Categories: Education.

Palliative care, sometimes referred to as “comfort care,” is a specialized approach to the treatment of patients with a serious or life-threatening illness. The National Hospice and Palliative Care Organization has released a new video to help the public understand more about palliative care and the many benefits it can provide. In the video, Michael Sampair talks about his experience with palliative care and being treated by the palliative care medical team at The Elizabeth Hospice in San Diego, California.

The goal of palliative care is to provide relief from the symptoms, pain and stress of serious illness. It is also designed to improve the quality of life of both the patient and the patient’s family caregivers. What sets palliative care apart from hospice is that patients can continue to receive aggressive and curative-focused treatment like chemotherapy, radiation, dialysis and surgery while receiving palliative care. Palliative care brings another layer of support that often is missing in conventional medical care delivery.

Michael began receiving palliative care when the symptoms from his stage four cancer diagnosis became unmanageable. George Delgado, MD, FAAFP, HMDC, and Chief Medical Officer at The Elizabeth Hospice worked with Michael to get his pain under control and manage his other symptoms which included insomnia and nausea.

“When patients don’t have pain under control, it’s hard for them to really enjoy life and to live life to the fullest and he was really finding he had a lot of life still to live but he wasn’t able to enjoy it or to be fulfilled because of the pain,” says Delgado.

Michael’s quality of life improved with proper symptom management and emotional support and he was able to make a trip to Minneapolis to see his family.

In the video, Michael explains that palliative care has helped in many ways.
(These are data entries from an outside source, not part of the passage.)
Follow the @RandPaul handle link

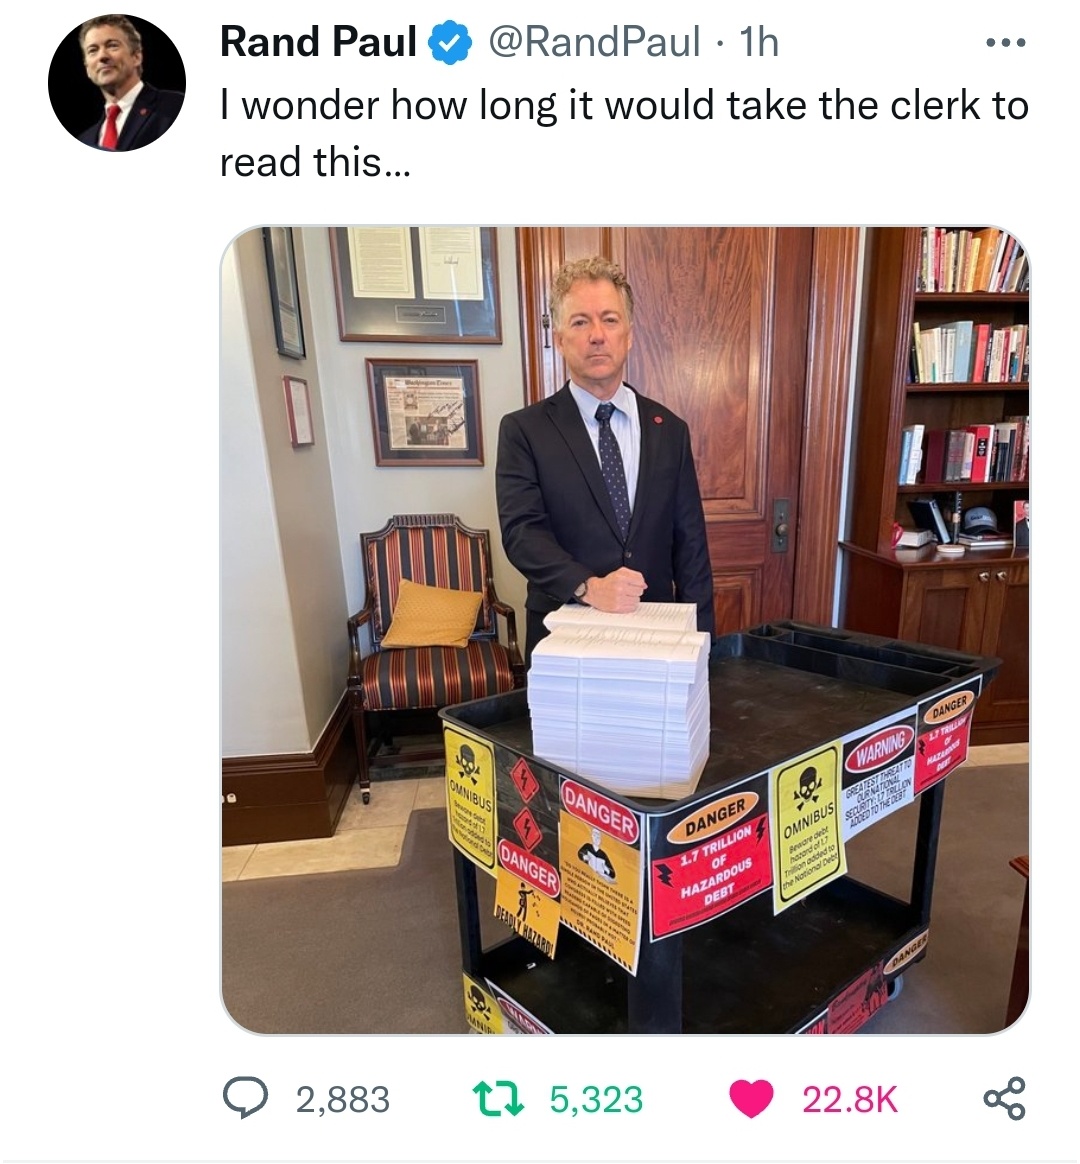click(x=594, y=42)
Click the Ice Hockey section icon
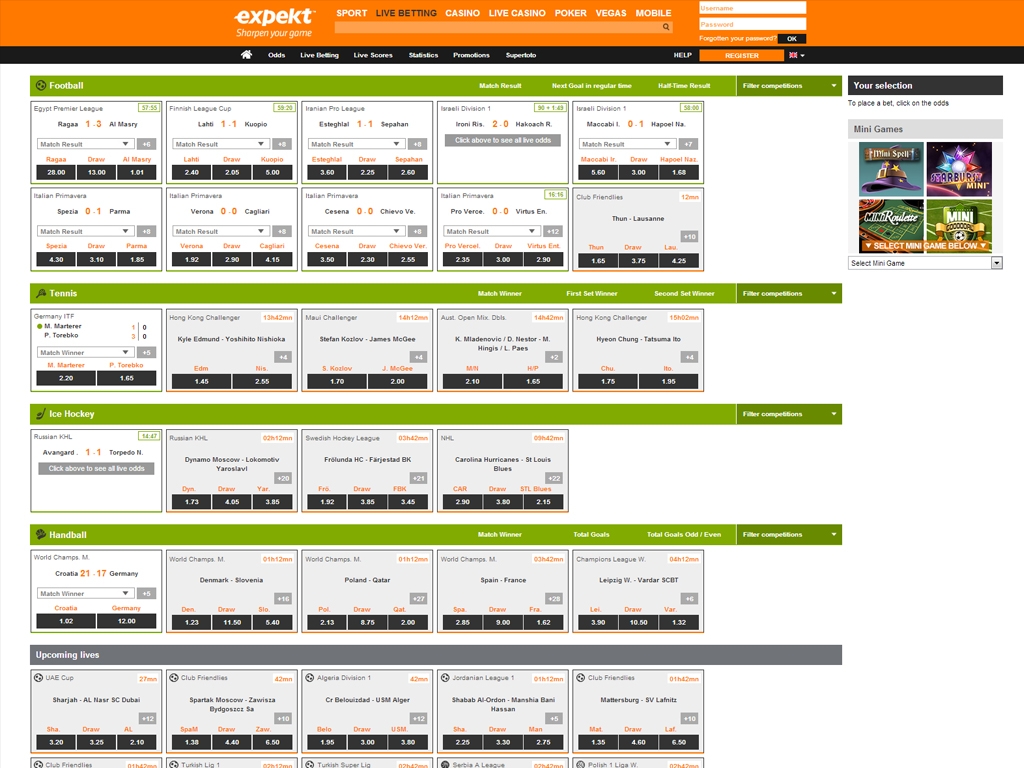Image resolution: width=1024 pixels, height=768 pixels. pyautogui.click(x=40, y=414)
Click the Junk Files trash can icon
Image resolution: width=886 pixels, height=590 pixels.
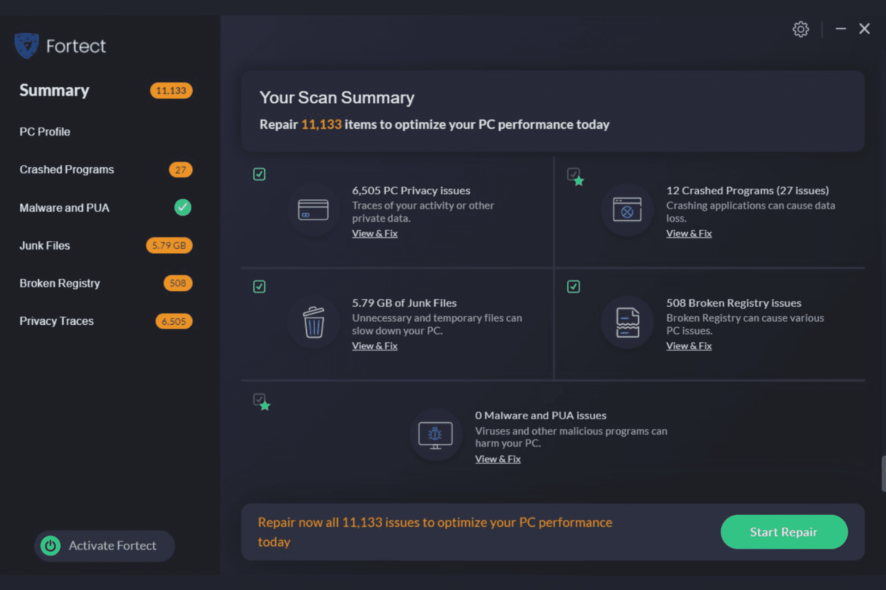click(x=314, y=322)
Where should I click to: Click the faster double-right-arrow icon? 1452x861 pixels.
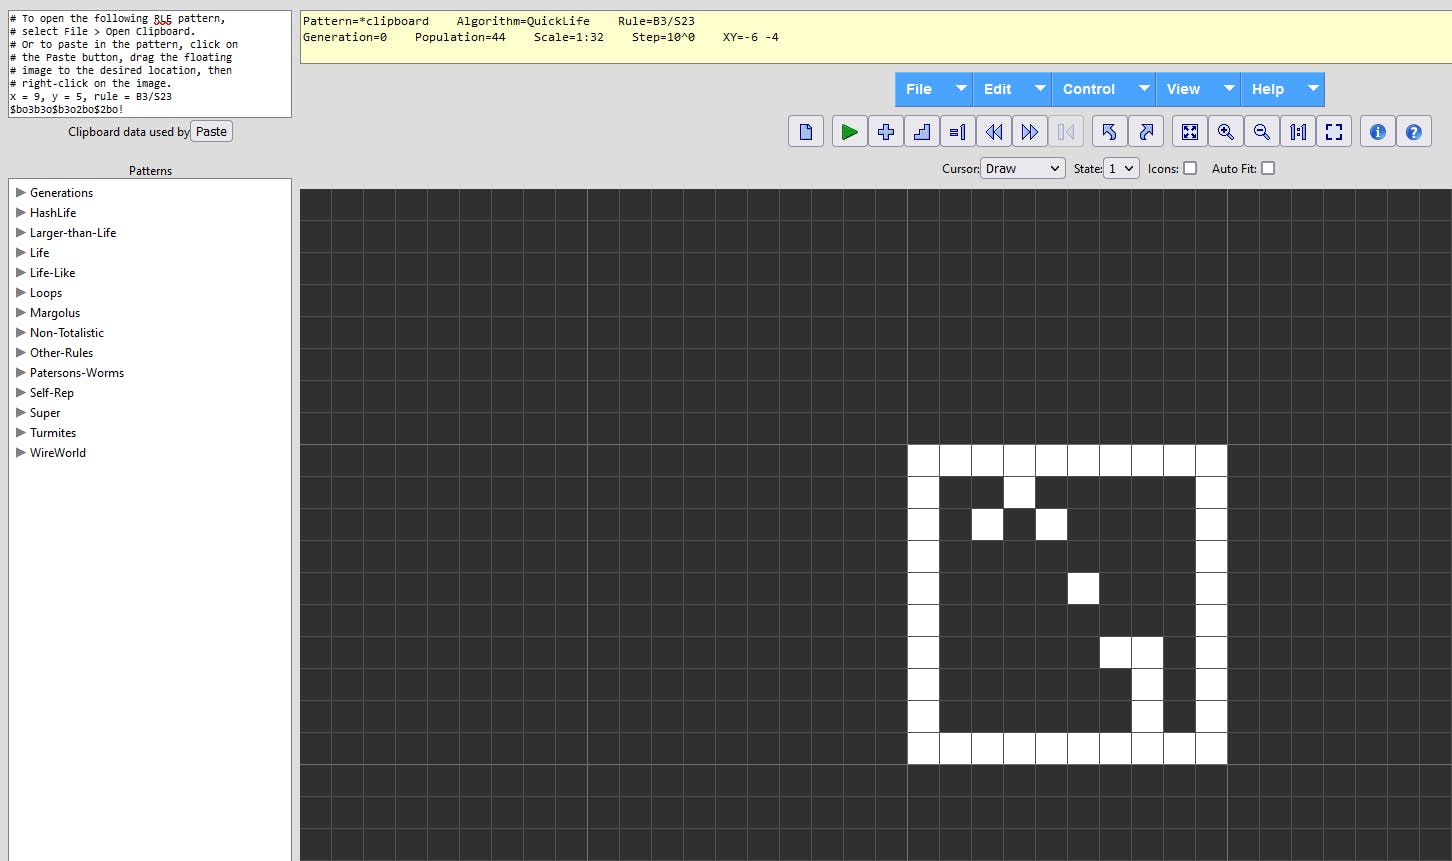pos(1029,132)
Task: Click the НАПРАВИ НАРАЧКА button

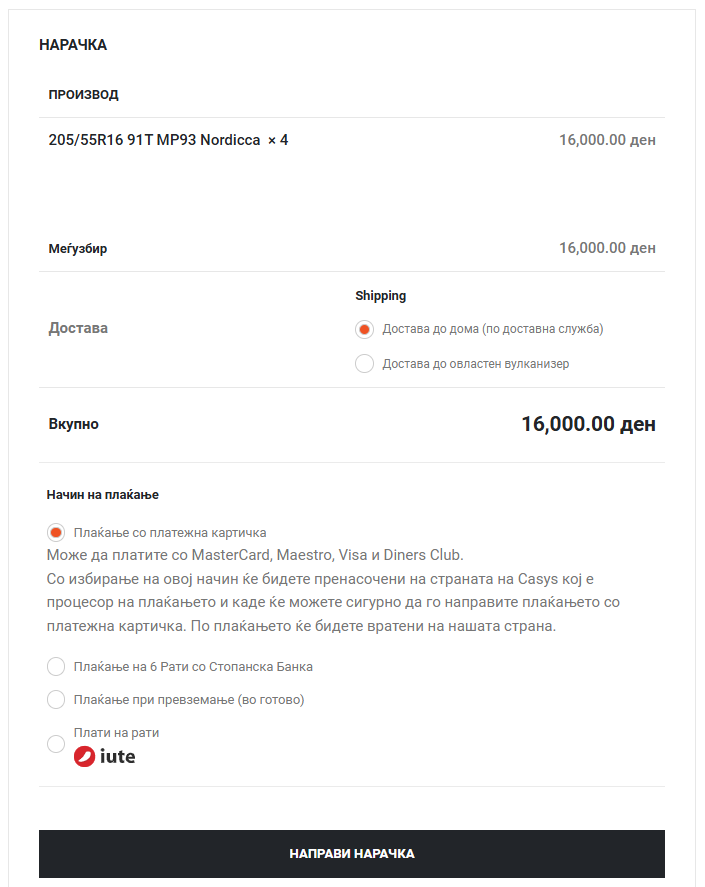Action: [352, 854]
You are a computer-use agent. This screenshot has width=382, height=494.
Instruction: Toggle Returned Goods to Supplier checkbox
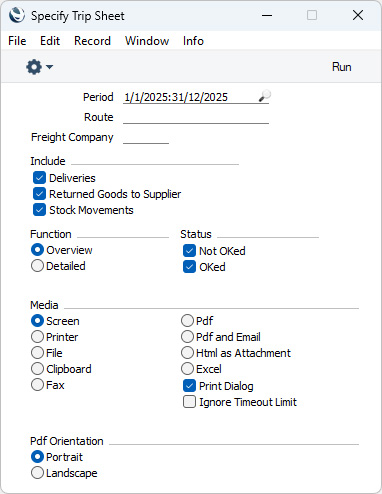pyautogui.click(x=39, y=194)
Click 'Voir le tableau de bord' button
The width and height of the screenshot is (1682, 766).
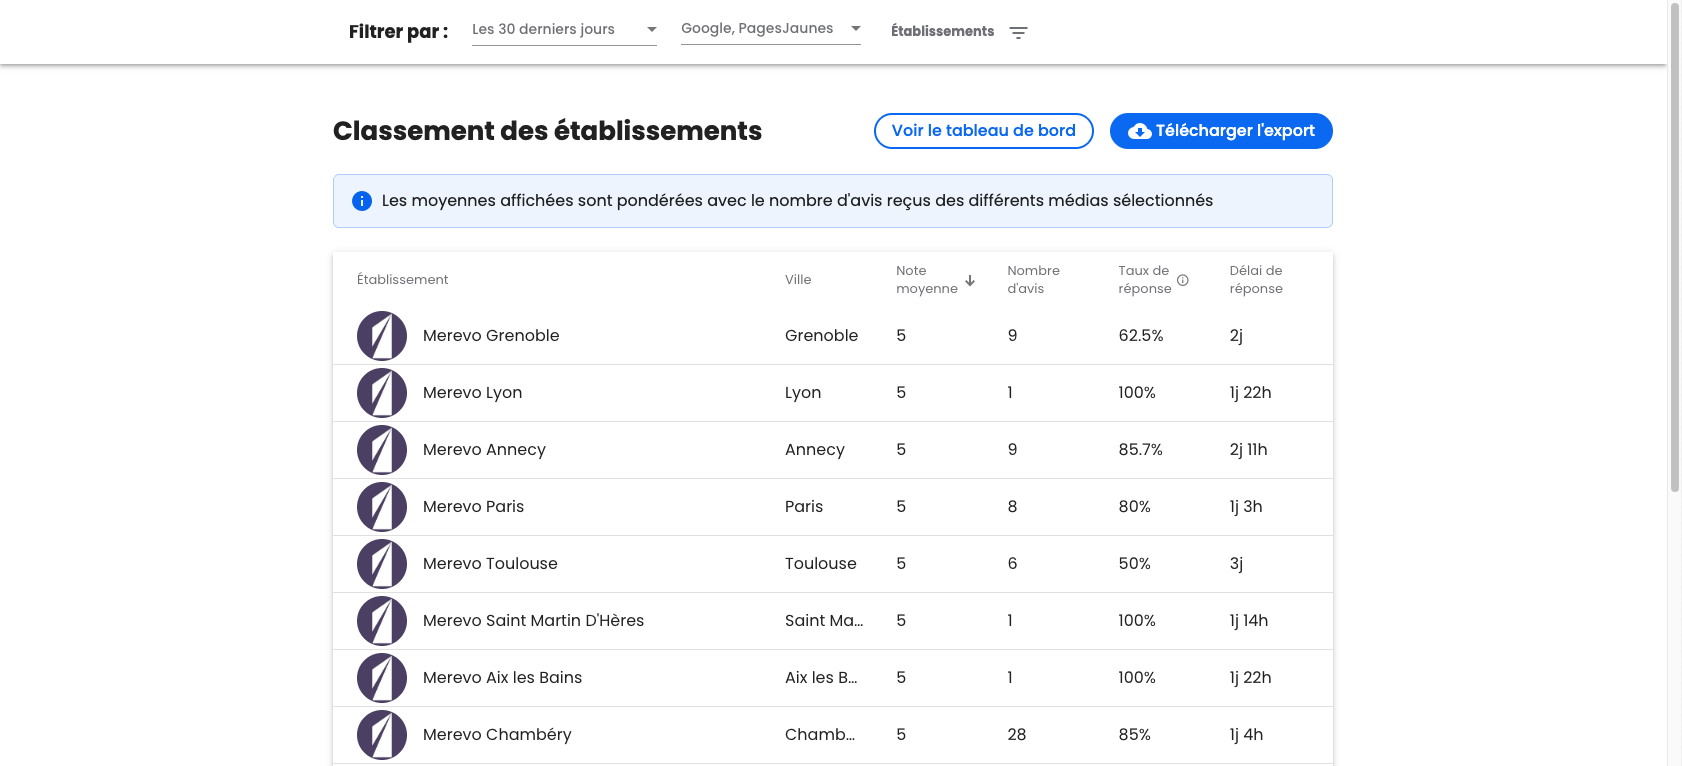pos(983,131)
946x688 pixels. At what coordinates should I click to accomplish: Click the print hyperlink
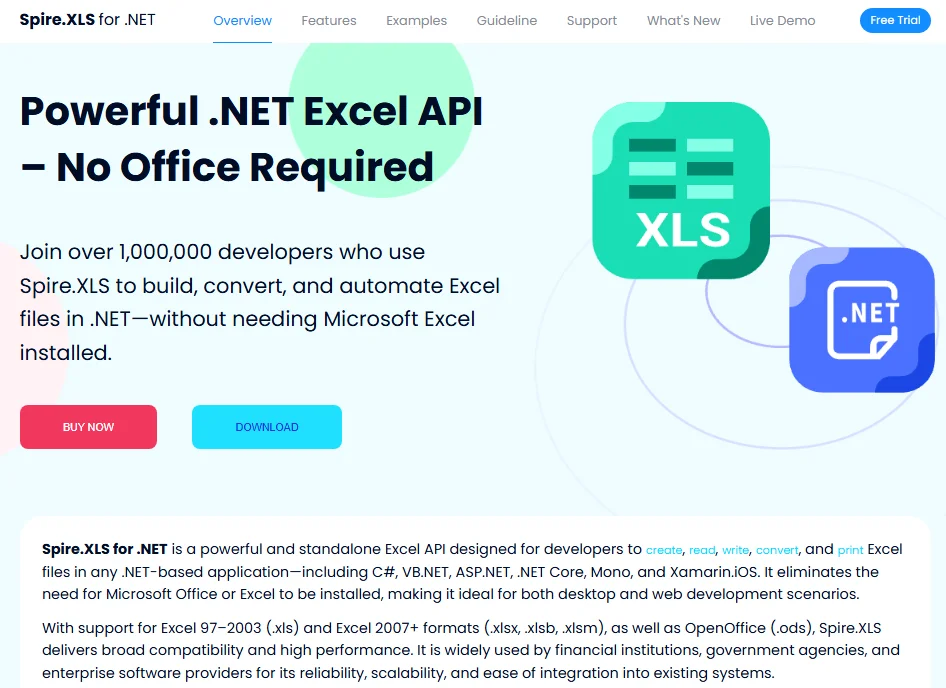point(850,549)
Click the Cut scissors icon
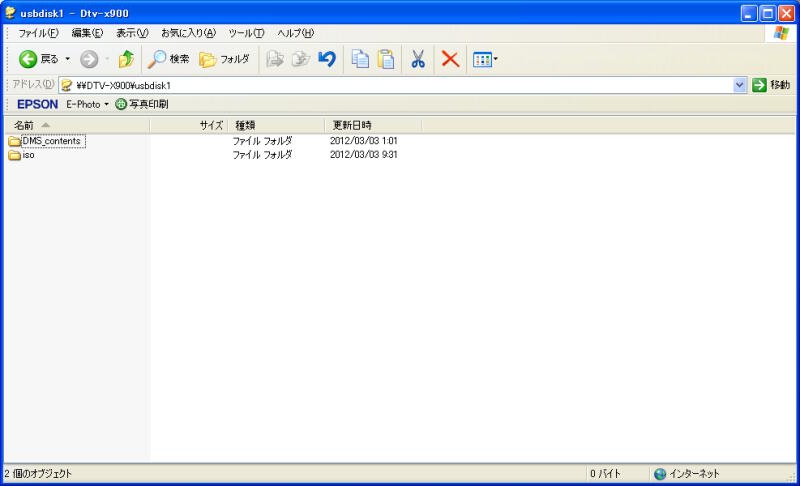800x486 pixels. (x=418, y=60)
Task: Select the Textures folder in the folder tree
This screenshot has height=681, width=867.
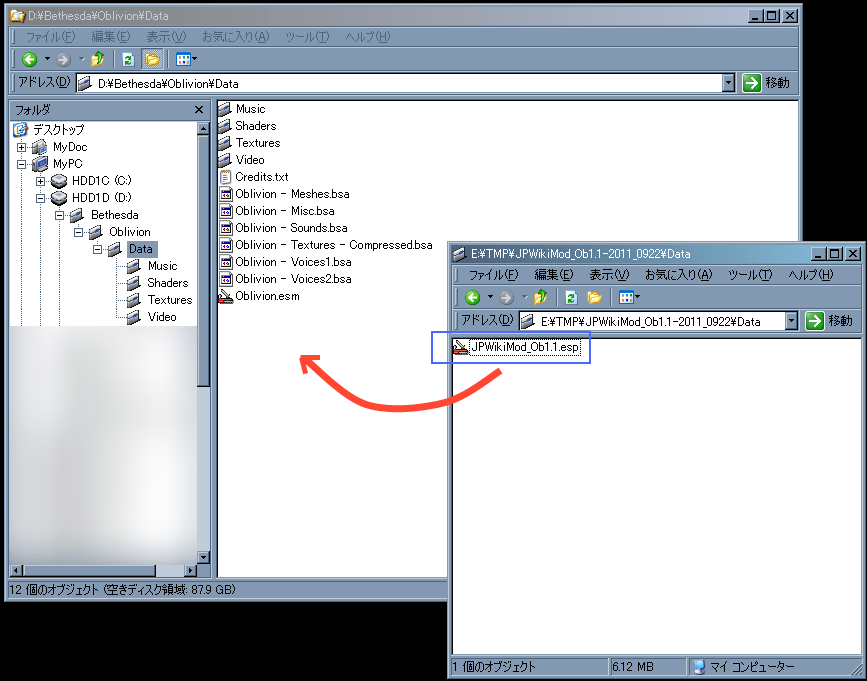Action: (x=169, y=300)
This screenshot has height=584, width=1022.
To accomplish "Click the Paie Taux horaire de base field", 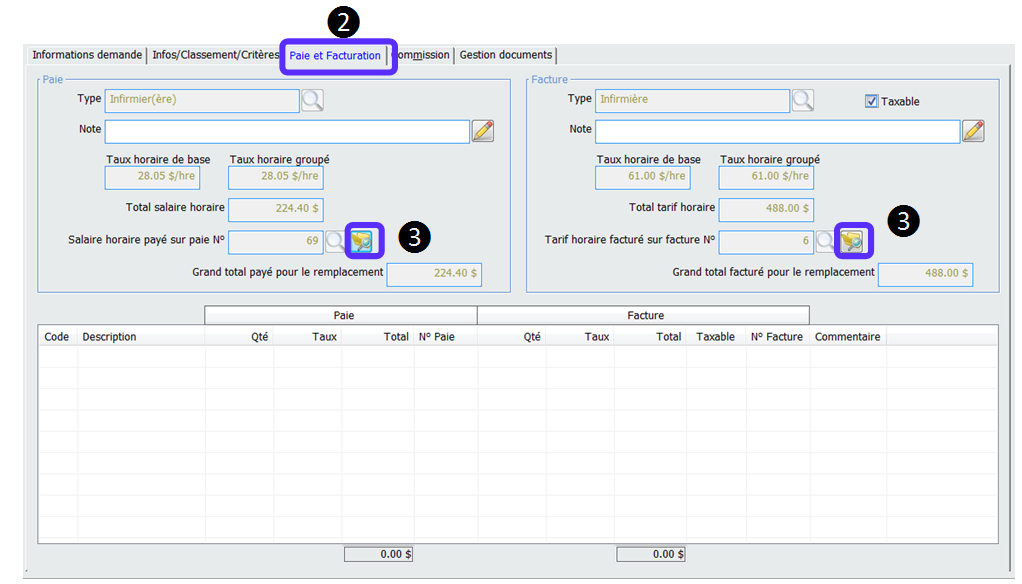I will pyautogui.click(x=152, y=177).
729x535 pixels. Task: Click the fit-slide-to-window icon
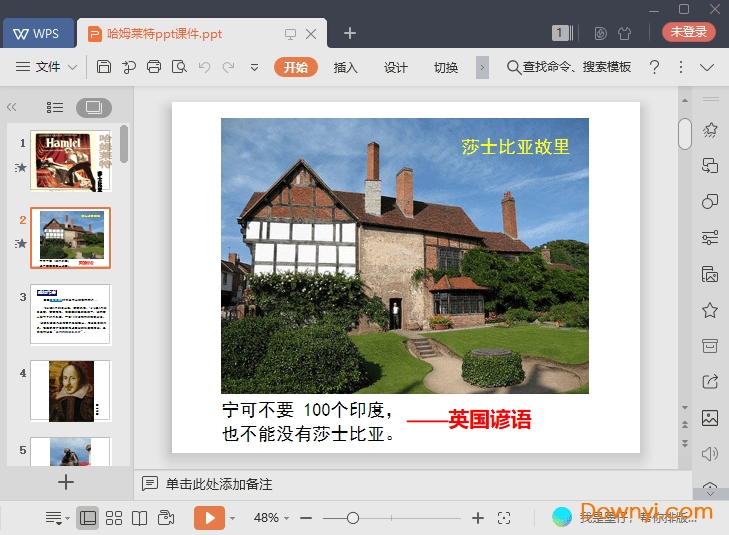(504, 518)

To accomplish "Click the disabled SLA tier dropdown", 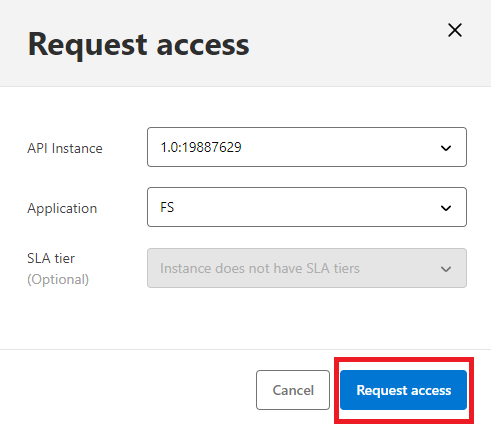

It allowed him to receive care at home versus traveling to the doctor. “People like me, we don’t want to be in doctor’s offices and hospitals,” he says. “So when they come and they visit you at home, that’s special. That’s unexpected.

“The philosophy of palliative care is the same as with hospice –patient-centered care that addresses the medical, psycho-social and spiritual needs of the person and family caregivers,” says NHPCO President and CEO Edo Banach. “Many hospice programs across the country have implemented community-based palliative care programs into the services they offer.”